CX_SoundStream soundStream; //Assume this has been or will be set up elsewhere.
ExampleOutputClass sineOut; //Make an instance of the class.
//For event soundStream.outputEvent, targeting class instance sineOut, call callbackFunction of that class instance.
ofAddListener(soundStream.outputEvent, &sineOut, &ExampleOutputClass::callbackFunction);

From now on, whenever soundStream needs more output data, sineOut.callbackFunction will be called automatically. The data that you put into the output buffer must be of type float and bounded between -1 and 1, inclusive. You can remove a listener to an event with ofRemoveListener. More information about the events used by openFrameworks can be found here: http://www.openframeworks.cc/documentation/events/ofEvent.html.

Directly accessing input data works in a very similar way. You need a class with a function that takes a reference to a CX::CX_SoundStream::InputEventArgs struct and returns void. Instead of putting data into the output buffer, you would read data out of the input buffer.

Troubleshooting Audio Problems

It is often the case that audio playback problems arise due to the wrong input or output device being used. For this reason, CX_SoundStream has a utility function that lists the available devices on your system so that you can select the correct one. You do this with CX::CX_SoundStream::listDevices() like so:

cout << CX_SoundStream::listDevices() << endl;

Note that listDevices() is a static function, so you use the name of the CX_SoundStream class and :: to access it.

CX_SoundStream uses RtAudio (http://www.music.mcgill.ca/~gary/rtaudio/) internally. It is possible that some problems could be solved with help from the RtAudio documentation. For example, one of the configuration options for CX_SoundStream is the low level audio API to use (see CX::CX_SoundStream::Configuration::api), about which the RtAudio documentation provides some help (http://www.music.mcgill.ca/~gary/rtaudio/classRtAudio.html#ac9b6f625da88249d08a8409a9db0d849). You can get a pointer to the RtAudio instance being used by the CX_SoundStream by calling CX::CX_SoundStream::getRtAudioInstance(), which should allow you to do just about anything with RtAudio.
━━━━━━━━━━━━━━━━━━━━
• _EXERCISE_
In the CX_SoundStream text, what type and range must the data placed in the output buffer have?

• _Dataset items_
━━━━━━━━━━━━━━━━━━━━
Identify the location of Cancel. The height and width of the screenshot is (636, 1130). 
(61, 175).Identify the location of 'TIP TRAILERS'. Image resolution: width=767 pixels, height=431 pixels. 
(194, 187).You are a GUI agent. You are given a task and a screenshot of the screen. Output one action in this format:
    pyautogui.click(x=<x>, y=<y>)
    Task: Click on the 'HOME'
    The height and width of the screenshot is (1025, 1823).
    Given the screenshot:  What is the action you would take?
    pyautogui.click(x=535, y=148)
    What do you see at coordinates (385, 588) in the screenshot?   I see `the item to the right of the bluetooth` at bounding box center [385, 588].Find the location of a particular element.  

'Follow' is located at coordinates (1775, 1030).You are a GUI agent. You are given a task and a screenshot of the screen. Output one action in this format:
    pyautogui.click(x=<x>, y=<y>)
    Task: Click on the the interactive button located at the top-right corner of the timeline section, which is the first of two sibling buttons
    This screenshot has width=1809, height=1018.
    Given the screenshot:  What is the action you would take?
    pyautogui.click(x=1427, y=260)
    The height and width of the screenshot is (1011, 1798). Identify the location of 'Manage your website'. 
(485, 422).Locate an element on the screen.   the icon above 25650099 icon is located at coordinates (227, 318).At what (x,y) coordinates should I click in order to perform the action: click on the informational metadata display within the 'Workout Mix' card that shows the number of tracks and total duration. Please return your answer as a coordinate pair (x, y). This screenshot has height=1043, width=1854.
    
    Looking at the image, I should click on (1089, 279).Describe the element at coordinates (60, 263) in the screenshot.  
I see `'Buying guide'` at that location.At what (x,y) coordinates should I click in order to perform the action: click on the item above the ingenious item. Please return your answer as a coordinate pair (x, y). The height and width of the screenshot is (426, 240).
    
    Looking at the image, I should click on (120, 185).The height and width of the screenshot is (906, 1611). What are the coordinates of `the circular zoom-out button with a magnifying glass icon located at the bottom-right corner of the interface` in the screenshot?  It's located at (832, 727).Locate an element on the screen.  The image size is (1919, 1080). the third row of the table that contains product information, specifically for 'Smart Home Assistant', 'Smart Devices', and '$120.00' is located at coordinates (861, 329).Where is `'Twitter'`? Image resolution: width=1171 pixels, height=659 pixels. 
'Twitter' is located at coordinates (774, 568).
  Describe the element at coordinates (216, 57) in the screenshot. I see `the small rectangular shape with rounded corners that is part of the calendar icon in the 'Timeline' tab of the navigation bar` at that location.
━━━━━━━━━━━━━━━━━━━━
• _COMPLETED EXERCISE_
The data must be of type float and bounded between -1 and 1, inclusive.